EXCERPTED TEXT START

The dramatic fall in the oil price at the start of the year has accelerated decisions by some operators to move to cessation of production, with announcements from Premier on Balmoral and Enquest on Thistle, Heather, Deveron and Broom.
Consent from the Oil and Gas Authority (OGA) is required prior to ceasing production permanently from a field. To obtain consent, licensees have to show that all economic development opportunities have been pursued, including alternative uses, and that any infrastructure access considerations have been addressed.
Amendments proposed to the MER UK Strategy suggest an increasing focus by the OGA on alternative uses. For example, the OGA may have views on the method of decommissioning a pipeline to ensure that it remains potentially available for re-use in future for carbon capture and storage (CCS). Guidance on the consent process was published by the OGA in August 2019, including the standard economic template to be completed.
While cash flow shortages may force some operators to consider deferring decommissioning this can be an expensive decision – operating expenditure between COP and decommissioning is a significant part of the overall cost of the decommissioning phase. Even if physical decommissioning is postponed, the planning is certainly underway. Last year, the Department for Business, Energy and Industrial Strategy (BEIS) approved 22 decommissioning programmes. So far this year it has approved 16 and is considering another 21 draft programmes. Last year’s record looks likely to be surpassed.
So what is all this decommissioning activity costing? The OGA said in August that the total cost of UK offshore oil and gas decommissioning fell on a like-for-like basis in 2019 to £48 billion – that’s a total reduction of 19% compared with its 2017 baseline estimate of £59.7bn. However, the 2019 fall was only 2% so is the industry’s effort to meet the OGA’s ambition of reducing costs by at least 35% now stalling? Later in November we will see Oil & Gas UK’s latest annual Decommissioning Insight which may give us some clues as to the direction of travel.

EXCERPTED TEXT END
PROVIDED MATERIAL START

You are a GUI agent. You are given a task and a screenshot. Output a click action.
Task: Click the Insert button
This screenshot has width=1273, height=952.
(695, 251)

PROVIDED MATERIAL END

▶ **EXERCISE**: Please return, word for word, the part of the decommissioning text that begins at the words "So what is all" and stops after "direction of travel.". Rely solely on the decommissioning text, not the listing.

▶ **ANSWER**:
So what is all this decommissioning activity costing? The OGA said in August that the total cost of UK offshore oil and gas decommissioning fell on a like-for-like basis in 2019 to £48 billion – that’s a total reduction of 19% compared with its 2017 baseline estimate of £59.7bn. However, the 2019 fall was only 2% so is the industry’s effort to meet the OGA’s ambition of reducing costs by at least 35% now stalling? Later in November we will see Oil & Gas UK’s latest annual Decommissioning Insight which may give us some clues as to the direction of travel.